-- Opening Marker --

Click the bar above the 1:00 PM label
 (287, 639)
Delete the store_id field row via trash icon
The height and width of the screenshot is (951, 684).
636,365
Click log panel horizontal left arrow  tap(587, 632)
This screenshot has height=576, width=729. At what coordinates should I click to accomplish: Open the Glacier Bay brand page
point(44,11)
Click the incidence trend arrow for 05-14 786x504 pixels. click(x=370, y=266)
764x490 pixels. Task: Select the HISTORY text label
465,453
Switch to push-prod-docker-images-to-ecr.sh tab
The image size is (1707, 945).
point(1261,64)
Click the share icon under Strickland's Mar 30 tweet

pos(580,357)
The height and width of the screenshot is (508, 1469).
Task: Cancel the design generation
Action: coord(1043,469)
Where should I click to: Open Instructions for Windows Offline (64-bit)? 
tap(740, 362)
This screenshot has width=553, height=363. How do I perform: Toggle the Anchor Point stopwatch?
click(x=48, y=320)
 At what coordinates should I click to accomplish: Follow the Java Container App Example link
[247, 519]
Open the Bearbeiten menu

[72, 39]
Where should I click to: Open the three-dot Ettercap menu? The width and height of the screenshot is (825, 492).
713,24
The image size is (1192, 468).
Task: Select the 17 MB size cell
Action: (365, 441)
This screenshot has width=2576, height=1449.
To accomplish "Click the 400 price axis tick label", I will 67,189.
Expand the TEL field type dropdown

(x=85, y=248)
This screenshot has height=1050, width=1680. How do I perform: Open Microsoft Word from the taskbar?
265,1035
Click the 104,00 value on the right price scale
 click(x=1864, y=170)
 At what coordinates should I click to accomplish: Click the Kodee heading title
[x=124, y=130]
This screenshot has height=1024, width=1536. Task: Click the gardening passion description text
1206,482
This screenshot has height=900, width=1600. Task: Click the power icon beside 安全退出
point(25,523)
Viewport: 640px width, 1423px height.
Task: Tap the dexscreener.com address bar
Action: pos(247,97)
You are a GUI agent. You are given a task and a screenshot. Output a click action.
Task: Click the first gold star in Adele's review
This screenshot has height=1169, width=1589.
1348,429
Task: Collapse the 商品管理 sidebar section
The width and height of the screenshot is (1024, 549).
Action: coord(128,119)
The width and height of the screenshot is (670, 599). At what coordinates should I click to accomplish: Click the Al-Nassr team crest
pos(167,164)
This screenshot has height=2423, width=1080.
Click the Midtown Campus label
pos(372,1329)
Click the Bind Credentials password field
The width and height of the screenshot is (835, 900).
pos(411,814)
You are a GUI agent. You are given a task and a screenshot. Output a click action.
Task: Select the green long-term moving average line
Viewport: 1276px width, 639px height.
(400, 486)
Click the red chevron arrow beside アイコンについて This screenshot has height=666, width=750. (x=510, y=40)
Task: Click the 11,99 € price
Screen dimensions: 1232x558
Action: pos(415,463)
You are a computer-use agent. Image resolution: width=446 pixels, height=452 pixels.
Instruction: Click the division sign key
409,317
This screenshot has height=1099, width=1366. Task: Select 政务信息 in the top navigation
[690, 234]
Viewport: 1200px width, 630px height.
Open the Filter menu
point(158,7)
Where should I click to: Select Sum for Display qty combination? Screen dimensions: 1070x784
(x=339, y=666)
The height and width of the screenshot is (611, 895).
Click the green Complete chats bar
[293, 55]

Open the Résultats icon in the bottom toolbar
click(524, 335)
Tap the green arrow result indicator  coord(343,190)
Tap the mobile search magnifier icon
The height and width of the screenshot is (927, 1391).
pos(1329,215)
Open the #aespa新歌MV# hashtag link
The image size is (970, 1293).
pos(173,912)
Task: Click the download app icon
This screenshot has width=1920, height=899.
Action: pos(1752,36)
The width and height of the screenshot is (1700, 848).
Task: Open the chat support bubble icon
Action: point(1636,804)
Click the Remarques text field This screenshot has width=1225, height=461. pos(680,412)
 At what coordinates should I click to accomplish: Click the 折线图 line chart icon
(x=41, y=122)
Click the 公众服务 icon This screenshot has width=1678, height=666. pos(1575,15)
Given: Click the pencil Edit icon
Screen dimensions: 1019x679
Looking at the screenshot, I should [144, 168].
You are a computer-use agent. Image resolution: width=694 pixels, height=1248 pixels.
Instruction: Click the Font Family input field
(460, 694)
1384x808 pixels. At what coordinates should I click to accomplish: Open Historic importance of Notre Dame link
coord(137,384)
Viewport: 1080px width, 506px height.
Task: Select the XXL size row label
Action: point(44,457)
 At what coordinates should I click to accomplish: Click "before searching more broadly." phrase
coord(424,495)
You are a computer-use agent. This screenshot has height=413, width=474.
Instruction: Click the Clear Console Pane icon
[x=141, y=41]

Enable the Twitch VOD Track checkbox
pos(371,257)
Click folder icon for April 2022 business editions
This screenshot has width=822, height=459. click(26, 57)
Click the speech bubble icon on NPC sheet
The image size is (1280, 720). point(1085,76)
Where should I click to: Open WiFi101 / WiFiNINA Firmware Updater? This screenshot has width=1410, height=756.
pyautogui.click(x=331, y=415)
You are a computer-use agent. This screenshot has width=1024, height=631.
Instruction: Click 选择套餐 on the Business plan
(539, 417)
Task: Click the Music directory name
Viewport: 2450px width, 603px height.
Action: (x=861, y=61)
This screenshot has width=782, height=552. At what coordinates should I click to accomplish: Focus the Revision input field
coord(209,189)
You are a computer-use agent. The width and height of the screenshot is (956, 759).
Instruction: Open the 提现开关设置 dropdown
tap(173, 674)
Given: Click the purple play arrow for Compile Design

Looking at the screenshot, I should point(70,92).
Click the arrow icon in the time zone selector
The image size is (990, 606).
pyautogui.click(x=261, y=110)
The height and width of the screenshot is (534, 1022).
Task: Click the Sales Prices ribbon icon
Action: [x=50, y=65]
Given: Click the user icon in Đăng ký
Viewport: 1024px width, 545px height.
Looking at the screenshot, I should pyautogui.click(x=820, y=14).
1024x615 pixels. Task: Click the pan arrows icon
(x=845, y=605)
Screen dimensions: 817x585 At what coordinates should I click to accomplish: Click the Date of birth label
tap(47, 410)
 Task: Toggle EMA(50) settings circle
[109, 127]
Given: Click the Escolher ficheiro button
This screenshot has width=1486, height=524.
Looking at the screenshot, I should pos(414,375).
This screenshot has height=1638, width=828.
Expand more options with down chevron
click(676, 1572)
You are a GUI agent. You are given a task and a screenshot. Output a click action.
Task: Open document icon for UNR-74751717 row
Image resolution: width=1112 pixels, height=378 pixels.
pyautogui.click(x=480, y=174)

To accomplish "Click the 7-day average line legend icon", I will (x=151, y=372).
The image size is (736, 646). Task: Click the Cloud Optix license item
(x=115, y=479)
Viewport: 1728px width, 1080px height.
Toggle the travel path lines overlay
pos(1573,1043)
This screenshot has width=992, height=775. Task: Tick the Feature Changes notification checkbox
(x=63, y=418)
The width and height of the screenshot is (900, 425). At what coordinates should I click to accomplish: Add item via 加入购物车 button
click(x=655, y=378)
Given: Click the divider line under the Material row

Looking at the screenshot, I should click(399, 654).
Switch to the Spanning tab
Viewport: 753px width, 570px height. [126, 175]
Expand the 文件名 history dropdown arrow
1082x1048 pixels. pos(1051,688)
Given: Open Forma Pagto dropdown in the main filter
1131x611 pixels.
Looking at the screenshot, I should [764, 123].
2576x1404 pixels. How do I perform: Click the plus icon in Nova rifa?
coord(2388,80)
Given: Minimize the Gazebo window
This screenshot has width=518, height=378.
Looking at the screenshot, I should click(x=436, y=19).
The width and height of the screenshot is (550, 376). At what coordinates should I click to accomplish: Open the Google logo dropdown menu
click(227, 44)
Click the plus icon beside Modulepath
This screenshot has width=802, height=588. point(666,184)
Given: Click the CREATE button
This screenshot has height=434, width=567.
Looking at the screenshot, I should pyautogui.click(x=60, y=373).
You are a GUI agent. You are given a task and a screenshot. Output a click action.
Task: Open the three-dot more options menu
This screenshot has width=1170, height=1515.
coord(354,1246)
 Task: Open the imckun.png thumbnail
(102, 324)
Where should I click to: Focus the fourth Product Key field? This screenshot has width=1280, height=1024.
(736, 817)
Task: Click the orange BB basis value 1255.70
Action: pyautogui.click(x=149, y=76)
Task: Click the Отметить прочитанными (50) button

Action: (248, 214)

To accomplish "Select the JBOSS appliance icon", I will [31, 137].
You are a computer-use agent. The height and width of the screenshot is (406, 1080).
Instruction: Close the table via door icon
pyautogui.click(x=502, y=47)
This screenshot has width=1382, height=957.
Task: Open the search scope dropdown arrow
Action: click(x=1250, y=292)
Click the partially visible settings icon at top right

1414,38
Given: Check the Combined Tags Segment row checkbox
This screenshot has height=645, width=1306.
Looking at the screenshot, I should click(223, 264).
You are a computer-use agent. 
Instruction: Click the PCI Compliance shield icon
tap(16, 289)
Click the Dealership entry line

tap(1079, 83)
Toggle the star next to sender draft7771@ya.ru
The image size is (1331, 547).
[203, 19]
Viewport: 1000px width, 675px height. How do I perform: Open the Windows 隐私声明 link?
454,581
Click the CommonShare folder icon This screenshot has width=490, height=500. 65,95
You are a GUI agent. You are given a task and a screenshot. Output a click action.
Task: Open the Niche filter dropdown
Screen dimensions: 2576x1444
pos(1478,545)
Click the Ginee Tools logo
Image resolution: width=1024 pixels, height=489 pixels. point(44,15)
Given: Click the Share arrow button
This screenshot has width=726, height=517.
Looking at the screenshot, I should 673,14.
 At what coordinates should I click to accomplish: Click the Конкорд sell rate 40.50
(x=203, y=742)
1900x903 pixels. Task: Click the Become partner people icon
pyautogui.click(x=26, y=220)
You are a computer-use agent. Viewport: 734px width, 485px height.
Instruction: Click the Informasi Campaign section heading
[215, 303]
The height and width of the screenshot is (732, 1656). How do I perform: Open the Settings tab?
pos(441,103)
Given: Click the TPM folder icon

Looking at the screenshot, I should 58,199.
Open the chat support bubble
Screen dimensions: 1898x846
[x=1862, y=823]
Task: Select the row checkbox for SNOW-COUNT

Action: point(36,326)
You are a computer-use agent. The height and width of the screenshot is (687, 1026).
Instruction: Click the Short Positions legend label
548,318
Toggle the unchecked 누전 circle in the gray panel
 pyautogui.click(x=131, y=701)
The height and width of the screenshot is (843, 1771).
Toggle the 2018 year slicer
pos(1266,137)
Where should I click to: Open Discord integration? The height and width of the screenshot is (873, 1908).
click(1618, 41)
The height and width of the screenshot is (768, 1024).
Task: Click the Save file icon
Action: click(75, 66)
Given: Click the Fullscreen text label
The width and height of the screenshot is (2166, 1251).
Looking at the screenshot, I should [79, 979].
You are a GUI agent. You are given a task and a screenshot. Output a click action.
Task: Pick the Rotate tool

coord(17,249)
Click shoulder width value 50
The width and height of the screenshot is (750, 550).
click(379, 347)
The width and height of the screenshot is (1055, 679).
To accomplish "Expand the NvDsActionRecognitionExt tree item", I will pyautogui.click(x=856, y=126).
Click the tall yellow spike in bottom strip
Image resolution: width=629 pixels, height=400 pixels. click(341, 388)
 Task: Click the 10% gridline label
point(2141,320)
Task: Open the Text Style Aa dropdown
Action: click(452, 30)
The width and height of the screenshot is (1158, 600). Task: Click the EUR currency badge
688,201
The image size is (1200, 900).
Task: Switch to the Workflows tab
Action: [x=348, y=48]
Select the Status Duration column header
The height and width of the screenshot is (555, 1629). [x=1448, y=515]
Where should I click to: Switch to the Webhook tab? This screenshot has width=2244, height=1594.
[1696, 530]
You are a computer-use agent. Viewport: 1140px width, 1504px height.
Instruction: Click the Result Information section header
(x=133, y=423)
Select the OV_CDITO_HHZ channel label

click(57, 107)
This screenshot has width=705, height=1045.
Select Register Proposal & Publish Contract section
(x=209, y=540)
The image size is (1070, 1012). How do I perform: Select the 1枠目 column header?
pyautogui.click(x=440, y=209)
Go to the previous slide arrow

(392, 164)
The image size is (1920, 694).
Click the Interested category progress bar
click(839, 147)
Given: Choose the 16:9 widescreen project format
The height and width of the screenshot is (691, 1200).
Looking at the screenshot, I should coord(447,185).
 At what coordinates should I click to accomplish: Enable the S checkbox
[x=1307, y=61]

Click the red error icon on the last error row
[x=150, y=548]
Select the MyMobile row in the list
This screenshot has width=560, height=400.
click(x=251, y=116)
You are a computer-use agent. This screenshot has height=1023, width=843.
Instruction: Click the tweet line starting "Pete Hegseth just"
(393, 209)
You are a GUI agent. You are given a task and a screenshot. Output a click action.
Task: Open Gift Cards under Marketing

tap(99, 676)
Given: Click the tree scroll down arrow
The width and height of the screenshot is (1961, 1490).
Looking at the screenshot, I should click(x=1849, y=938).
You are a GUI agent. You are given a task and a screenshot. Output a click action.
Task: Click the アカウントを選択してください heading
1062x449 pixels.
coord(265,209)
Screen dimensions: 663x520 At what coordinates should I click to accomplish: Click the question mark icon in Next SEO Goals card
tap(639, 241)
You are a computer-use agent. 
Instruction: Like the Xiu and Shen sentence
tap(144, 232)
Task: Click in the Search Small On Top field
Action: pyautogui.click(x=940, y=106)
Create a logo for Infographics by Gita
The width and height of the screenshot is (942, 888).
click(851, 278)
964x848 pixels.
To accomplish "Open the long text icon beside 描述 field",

-- Closing Marker --

Output should match, line for line, the stretch of the material above from the line holding "Image resolution: width=1112" through the line holding "Given: Open Forma".

YOUR SOLUTION
Image resolution: width=1112 pixels, height=378 pixels.
pyautogui.click(x=480, y=174)

To accomplish "Click the 7-day average line legend icon", I will (x=151, y=372).
The image size is (736, 646). Task: Click the Cloud Optix license item
(x=115, y=479)
Viewport: 1728px width, 1080px height.
Toggle the travel path lines overlay
pos(1573,1043)
This screenshot has width=992, height=775. Task: Tick the Feature Changes notification checkbox
(x=63, y=418)
The width and height of the screenshot is (900, 425). At what coordinates should I click to accomplish: Add item via 加入购物车 button
click(x=655, y=378)
Given: Click the divider line under the Material row

Looking at the screenshot, I should click(399, 654).
Switch to the Spanning tab
Viewport: 753px width, 570px height. [126, 175]
Expand the 文件名 history dropdown arrow
1082x1048 pixels. pos(1051,688)
Given: Open Forma Pagto dropdown in the main filter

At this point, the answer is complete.